# Is HDTV Complex Enough?



## Nick (Apr 23, 2002)

[_The following article originally appeared in the November 2004 issue HDTVetc magazine._]

*"For about 50 years buying a television set
was a matter of deciding what size of CRT
was good for your family room."*

Some people like to know the HDTV subject in detail before making their purchase; they research an overwhelming volume of technical background and specifications, they feel as earning a PhD in HDTV. However, if you are among the majority of people that want a modern TV and are confused when trying to understand HDTV, you could always apply the simple approach of going to the corner store, amaze your eyes, and sign the check. Is it worth to know well what are you buying? Let us look at both approaches.

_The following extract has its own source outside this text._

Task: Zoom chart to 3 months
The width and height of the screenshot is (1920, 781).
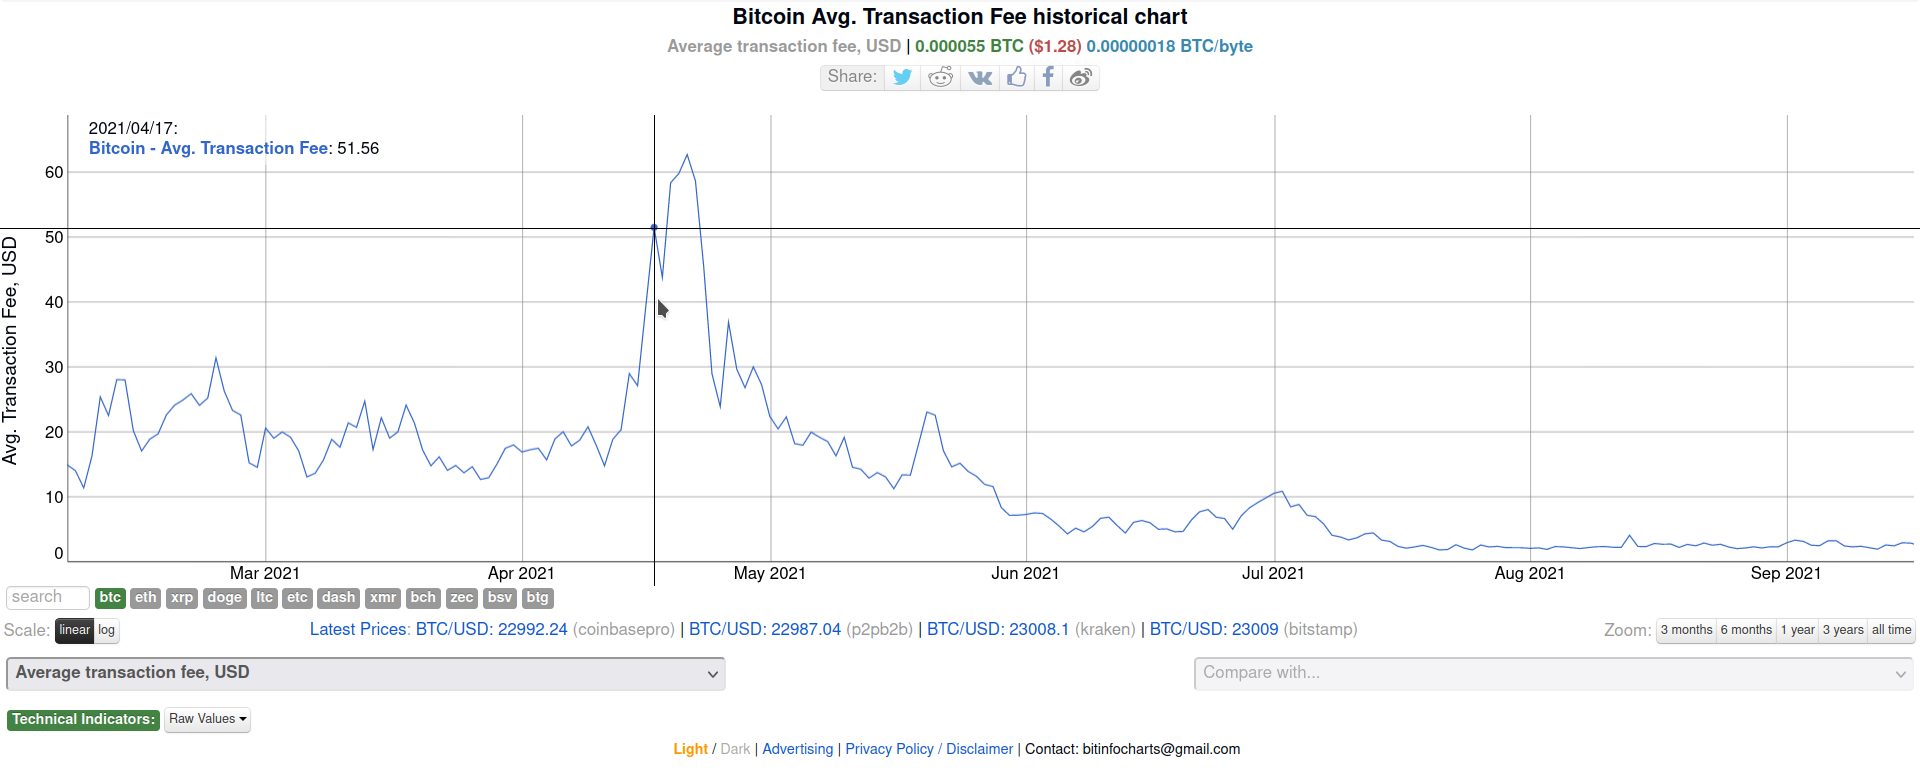Action: [x=1686, y=630]
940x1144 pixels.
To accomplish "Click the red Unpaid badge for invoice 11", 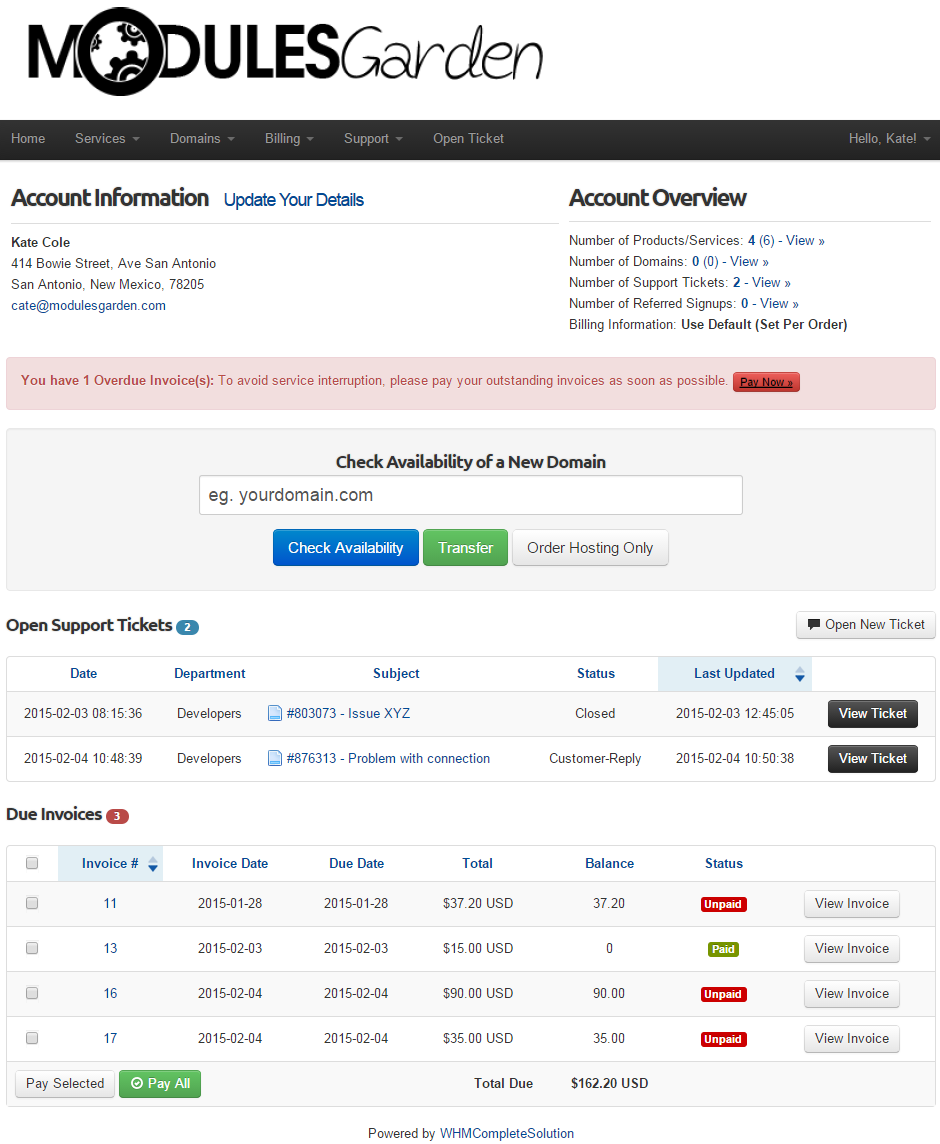I will tap(723, 904).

The Traditional Approach for Selecting a TV Set

For about 50 years buying a television set was mainly a matter of deciding what size of CRT (Cathode Ray Tube) was good for your family room. If you were looking for a screen size larger than 35 inches, it was a matter of finding a rear projection set (RPTV) rather than a direct-view tube. Some people were interested in CRT front-projectors with a big white screen to project the image from far away in a large room, a theater style approach, but the approach was not cheap. The mass market of TV buyers was mostly into the direct-view and rear projection equipment, all in one box solution...

*MORE*


----------



## Cholly (Mar 22, 2004)

How things have changed in the past 15 months! Granted, the general public is bound to be confused by the terminology, but they just need to make choices as below:
* Type of receiver they want to get: CRT, projection or flat panel. They obviously will have to make subchoices at that point.
* Whether they'll need a set with integrated ATSC tuner or not. They'll only need it for OTA reception. For cable or DBS, they'll only need an HD ready receiver and an HD set top box from their cable or dbs provider.

From there on, it's a matter of shopping for the set they like. (Hopefully, they'll know enough to stay away from EDTV receivers).


----------